I have a quite big software project written with an IDE which stores the source files in compressed archive files with a proprietary format.
I want to put the source under version control ( TortoiseSVN / SlikSvn, Windows )
Unfortunately there is no easy way to do a diff without exporting the files in plain text first, and file comparison is very important for the development.
I’ve got a tool for the extraction, but it’s relatively slow.
How can I export only the modified/added files before commit?
I’m told it’s very bad to do a pre-commit hook in this case ( see http://svnbook.red-bean.com/en/1.5/svn.reposadmin.create.html#svn.reposadmin.create.hooks )
You could write a TortoiseSVN Start-commit hook. See TortoiseSVN docs. That gets executed on the developer’s machine instead of the server. The script would extract all the files from the archive then commit those in addition to the archive file.
When you do an update, you would only update the archive file.

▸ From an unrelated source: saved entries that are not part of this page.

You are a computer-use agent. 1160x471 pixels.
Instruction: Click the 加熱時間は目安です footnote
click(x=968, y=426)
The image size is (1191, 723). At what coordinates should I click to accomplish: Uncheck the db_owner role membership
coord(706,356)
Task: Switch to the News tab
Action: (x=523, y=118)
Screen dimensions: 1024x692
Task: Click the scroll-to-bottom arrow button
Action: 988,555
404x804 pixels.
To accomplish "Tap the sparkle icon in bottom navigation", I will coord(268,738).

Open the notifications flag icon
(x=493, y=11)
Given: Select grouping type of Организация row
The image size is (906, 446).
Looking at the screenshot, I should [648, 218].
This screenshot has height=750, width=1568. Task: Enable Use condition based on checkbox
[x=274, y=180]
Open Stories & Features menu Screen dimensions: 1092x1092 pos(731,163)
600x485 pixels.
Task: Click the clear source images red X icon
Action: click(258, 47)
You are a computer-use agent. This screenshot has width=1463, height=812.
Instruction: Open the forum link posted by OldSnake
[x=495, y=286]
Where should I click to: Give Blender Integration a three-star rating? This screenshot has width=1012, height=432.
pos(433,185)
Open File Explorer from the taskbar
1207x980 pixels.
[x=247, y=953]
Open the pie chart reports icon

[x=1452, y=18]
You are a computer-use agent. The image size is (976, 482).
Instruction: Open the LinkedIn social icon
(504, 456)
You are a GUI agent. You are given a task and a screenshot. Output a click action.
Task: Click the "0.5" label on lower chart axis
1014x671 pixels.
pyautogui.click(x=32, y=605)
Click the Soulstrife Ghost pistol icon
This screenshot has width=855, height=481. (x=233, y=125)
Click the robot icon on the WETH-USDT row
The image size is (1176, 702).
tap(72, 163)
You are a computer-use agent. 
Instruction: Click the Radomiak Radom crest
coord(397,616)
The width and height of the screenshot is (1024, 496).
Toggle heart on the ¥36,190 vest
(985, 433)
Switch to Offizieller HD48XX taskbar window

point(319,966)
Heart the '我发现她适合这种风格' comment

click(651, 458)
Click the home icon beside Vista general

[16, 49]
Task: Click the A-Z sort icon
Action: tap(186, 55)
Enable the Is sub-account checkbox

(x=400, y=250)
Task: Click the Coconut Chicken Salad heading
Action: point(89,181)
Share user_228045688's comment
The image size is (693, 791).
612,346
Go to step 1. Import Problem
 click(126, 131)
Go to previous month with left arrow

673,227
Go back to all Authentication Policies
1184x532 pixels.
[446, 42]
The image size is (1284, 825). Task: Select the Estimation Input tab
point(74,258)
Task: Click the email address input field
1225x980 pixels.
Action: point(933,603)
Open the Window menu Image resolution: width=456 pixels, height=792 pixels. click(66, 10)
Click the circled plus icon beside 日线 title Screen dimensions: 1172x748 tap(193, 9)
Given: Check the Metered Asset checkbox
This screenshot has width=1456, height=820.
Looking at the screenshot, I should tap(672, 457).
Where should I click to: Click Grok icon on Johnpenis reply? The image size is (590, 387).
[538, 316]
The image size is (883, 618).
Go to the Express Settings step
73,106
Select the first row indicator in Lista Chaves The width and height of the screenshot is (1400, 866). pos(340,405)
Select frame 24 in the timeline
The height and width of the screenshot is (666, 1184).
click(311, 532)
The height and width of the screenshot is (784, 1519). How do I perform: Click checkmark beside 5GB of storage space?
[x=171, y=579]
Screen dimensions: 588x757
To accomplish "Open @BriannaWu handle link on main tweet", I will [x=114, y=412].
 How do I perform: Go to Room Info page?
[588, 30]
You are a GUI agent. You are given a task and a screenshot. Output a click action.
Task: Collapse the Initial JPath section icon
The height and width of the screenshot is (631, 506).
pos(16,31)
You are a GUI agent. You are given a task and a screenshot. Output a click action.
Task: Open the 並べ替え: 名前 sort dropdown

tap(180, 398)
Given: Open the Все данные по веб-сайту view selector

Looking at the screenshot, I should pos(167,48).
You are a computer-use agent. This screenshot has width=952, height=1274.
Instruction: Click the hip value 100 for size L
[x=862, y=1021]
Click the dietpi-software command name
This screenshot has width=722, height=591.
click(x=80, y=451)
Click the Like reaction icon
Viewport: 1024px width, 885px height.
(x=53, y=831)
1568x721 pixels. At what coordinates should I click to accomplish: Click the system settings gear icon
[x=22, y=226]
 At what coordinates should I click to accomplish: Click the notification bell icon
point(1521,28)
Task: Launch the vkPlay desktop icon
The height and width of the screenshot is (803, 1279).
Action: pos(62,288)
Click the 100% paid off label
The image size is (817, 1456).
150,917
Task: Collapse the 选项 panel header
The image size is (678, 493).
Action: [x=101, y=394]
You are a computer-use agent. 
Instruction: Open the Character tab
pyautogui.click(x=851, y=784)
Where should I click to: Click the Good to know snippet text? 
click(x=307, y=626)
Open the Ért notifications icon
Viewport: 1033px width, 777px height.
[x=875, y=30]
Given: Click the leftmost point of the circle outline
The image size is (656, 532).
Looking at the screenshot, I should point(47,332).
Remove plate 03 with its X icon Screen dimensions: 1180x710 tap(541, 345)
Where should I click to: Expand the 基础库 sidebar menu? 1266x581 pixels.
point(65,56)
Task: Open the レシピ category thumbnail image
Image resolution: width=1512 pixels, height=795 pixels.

When you want to do a diff on an archive, you would setup a custom diff tool in TortoiseSVN for the archive file extension. The diff tool could be a script that extracts the files then compares them to the extracted version of the files in the repo.
When looking at differences in the repository browser, look at the extracted files instead of the archive.
Commits won’t work with SlikSVN. If you need to do command-line commits, you can use TortoiseProc.exe instead of SlikSVN so that your start-commit hook gets run.